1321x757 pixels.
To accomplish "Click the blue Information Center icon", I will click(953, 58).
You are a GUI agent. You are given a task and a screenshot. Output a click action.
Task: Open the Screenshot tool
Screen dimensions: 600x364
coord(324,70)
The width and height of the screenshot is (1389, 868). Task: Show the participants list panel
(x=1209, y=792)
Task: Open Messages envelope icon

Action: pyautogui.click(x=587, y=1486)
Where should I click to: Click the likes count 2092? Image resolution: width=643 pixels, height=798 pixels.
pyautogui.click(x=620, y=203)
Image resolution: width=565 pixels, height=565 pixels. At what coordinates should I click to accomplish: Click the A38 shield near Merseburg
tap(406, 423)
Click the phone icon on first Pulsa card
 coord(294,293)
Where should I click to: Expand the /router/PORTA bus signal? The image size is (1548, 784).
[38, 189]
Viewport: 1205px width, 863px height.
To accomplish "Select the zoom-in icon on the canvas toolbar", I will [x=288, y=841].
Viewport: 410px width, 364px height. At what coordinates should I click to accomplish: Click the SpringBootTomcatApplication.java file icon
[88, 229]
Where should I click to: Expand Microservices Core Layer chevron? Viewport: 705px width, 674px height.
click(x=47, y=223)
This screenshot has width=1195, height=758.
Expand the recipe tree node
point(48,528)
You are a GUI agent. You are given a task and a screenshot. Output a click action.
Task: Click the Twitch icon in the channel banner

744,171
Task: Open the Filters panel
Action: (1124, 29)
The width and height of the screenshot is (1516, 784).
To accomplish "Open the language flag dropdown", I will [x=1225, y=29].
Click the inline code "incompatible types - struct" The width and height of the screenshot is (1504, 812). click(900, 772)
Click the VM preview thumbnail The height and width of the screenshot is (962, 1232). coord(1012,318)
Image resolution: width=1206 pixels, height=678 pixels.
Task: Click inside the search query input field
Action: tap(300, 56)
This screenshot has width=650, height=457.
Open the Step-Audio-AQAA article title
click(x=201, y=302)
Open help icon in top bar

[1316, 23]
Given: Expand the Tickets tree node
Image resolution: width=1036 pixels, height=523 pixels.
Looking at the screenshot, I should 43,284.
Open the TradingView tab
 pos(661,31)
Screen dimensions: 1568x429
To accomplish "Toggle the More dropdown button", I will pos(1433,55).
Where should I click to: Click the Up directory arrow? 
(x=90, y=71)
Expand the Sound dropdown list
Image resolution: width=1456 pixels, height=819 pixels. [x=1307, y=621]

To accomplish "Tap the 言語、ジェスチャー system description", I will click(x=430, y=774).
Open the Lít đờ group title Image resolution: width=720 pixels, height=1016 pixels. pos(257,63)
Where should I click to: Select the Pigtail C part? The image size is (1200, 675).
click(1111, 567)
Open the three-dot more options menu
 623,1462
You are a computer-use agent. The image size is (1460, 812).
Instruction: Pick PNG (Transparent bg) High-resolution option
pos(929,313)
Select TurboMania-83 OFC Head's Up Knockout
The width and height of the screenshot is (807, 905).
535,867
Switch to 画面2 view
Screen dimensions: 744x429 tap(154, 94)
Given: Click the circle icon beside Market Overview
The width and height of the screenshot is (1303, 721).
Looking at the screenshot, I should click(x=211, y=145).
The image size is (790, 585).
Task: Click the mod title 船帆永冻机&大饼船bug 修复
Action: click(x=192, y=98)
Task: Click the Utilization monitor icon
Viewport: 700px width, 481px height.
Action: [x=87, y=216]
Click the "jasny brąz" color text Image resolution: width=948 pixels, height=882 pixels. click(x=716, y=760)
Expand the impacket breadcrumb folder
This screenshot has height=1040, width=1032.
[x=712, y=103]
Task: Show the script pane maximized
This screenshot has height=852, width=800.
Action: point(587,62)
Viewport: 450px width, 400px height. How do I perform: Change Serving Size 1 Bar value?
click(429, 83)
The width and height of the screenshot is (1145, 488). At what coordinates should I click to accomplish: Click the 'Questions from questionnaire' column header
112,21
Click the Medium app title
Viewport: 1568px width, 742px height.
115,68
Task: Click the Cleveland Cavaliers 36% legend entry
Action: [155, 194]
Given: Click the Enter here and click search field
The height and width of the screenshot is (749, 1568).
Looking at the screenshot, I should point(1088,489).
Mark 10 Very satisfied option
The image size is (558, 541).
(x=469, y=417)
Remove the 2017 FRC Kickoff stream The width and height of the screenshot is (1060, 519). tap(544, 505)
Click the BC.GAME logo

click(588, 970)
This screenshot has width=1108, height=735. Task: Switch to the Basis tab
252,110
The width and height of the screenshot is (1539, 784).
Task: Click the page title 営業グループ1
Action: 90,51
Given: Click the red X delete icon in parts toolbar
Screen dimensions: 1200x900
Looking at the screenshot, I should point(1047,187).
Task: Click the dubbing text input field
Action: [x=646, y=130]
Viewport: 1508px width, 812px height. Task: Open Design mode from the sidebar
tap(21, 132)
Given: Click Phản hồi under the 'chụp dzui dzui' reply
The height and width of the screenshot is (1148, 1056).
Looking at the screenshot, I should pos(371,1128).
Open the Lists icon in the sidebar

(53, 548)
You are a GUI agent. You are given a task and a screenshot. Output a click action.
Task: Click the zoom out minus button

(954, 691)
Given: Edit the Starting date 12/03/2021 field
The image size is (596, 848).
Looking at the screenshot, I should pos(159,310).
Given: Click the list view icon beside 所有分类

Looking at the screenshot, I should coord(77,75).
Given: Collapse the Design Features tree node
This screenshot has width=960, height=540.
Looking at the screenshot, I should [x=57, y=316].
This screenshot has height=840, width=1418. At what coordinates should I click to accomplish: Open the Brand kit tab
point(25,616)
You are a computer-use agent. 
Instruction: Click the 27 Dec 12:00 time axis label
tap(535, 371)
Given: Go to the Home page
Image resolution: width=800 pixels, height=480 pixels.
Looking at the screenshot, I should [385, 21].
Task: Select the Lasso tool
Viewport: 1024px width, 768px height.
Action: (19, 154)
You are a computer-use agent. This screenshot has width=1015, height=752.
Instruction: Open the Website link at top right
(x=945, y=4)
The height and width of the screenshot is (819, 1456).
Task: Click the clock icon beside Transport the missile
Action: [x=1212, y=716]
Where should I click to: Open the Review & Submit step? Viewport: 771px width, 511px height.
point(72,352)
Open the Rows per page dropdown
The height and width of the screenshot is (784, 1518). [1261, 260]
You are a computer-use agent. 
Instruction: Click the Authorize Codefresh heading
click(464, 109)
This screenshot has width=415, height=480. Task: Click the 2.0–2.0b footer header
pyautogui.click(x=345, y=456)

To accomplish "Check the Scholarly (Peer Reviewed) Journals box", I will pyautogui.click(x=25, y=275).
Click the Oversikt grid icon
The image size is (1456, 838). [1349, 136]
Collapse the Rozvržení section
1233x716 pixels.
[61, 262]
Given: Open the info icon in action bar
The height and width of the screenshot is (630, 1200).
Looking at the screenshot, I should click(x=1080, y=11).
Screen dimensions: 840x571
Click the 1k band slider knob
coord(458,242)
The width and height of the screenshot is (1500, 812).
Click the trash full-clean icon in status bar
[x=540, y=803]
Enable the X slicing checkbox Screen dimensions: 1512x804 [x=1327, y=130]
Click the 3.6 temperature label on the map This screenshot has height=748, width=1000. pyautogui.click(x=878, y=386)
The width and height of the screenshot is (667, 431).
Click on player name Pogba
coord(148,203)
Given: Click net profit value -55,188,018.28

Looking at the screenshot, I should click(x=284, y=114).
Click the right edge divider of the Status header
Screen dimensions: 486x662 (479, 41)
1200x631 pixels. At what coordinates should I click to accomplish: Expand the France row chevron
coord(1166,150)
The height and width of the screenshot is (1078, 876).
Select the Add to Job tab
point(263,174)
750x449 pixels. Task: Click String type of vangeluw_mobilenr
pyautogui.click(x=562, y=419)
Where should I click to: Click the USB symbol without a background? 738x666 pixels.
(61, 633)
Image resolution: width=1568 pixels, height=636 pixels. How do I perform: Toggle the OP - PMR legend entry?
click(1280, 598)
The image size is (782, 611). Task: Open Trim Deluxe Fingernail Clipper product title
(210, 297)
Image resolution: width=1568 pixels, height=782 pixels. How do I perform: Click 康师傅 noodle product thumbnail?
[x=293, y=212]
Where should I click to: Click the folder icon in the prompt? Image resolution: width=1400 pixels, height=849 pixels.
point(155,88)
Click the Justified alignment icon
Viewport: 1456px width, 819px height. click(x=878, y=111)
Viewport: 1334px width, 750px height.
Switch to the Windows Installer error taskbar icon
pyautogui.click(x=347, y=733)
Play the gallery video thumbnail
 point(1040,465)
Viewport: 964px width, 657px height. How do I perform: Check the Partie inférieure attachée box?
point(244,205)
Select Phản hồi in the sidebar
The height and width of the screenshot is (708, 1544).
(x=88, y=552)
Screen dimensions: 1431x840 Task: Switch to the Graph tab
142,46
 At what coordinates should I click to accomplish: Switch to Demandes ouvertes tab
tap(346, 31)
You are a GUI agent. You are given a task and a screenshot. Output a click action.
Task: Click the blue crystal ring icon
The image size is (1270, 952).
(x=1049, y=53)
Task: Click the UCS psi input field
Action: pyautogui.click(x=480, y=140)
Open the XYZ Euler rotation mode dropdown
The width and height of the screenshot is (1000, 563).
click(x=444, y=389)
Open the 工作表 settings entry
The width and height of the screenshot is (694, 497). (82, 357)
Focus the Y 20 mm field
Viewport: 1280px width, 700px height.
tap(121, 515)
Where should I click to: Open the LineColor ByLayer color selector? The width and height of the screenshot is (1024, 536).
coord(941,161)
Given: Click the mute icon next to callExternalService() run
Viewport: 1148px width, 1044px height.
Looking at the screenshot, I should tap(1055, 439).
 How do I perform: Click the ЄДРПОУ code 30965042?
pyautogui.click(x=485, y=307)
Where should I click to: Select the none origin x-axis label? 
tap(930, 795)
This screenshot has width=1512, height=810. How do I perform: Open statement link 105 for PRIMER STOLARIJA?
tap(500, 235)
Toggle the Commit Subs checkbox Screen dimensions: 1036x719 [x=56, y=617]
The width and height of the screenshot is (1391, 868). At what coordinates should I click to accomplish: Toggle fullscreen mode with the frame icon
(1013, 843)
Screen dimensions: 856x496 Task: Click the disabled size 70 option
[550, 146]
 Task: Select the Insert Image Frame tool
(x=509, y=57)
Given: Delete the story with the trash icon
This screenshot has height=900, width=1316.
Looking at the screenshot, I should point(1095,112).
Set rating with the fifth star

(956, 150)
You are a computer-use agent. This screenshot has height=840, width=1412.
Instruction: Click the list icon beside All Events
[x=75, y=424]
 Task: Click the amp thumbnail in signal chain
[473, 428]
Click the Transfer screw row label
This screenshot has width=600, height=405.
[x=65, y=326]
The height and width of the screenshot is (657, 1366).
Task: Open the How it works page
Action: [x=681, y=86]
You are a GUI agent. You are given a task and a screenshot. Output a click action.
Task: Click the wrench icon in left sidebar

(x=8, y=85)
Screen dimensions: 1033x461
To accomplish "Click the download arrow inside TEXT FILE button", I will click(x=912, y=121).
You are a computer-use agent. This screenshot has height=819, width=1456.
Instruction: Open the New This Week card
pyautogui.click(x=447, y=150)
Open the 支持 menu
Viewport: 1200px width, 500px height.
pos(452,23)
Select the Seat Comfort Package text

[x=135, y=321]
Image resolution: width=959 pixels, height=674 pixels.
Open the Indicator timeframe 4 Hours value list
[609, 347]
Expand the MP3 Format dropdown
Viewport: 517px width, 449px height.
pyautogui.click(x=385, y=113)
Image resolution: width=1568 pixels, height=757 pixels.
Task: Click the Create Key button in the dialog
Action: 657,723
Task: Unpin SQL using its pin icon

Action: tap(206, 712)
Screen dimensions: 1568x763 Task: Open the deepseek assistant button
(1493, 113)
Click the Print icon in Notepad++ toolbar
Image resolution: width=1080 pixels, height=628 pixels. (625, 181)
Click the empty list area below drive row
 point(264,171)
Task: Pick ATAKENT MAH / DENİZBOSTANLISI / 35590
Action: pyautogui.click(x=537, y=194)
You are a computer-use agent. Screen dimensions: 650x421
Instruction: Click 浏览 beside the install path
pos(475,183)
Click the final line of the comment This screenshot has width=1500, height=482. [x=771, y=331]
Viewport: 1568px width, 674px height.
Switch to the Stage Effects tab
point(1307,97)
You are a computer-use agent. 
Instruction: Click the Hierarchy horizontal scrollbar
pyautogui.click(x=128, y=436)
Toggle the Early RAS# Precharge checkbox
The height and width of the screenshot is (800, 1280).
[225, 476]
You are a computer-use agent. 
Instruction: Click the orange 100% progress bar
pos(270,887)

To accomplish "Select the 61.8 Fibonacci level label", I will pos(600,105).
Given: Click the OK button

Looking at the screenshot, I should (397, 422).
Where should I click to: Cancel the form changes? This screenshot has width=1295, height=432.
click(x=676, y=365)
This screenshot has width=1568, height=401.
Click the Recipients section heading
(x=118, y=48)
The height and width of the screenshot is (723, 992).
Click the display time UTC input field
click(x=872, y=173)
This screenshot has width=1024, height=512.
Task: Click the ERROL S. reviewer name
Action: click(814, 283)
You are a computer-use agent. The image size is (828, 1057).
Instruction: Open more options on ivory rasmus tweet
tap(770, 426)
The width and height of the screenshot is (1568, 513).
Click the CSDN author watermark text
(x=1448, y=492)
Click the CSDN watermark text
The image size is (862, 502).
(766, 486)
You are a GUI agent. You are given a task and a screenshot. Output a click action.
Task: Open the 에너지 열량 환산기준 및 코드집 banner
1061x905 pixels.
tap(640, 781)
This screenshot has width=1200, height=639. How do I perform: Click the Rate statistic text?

☆ ☆ ☆ ☆ ☆ ☆ ☆

* _Problem requirements_
Swap "dropdown" for "menu" in the listing, from the line with "Image resolution: width=959" to the line with "Click the final", and write out only those lines with nothing else changed.

* _Output_
Image resolution: width=959 pixels, height=674 pixels.
Open the Indicator timeframe 4 Hours value list
[609, 347]
Expand the MP3 Format menu
Viewport: 517px width, 449px height.
pyautogui.click(x=385, y=113)
Image resolution: width=1568 pixels, height=757 pixels.
Task: Click the Create Key button in the dialog
Action: 657,723
Task: Unpin SQL using its pin icon

Action: tap(206, 712)
Screen dimensions: 1568x763 Task: Open the deepseek assistant button
(1493, 113)
Click the Print icon in Notepad++ toolbar
Image resolution: width=1080 pixels, height=628 pixels. (625, 181)
Click the empty list area below drive row
 point(264,171)
Task: Pick ATAKENT MAH / DENİZBOSTANLISI / 35590
Action: pyautogui.click(x=537, y=194)
You are a computer-use agent. Screen dimensions: 650x421
Instruction: Click 浏览 beside the install path
pos(475,183)
Click the final line of the comment This screenshot has width=1500, height=482. [x=771, y=331]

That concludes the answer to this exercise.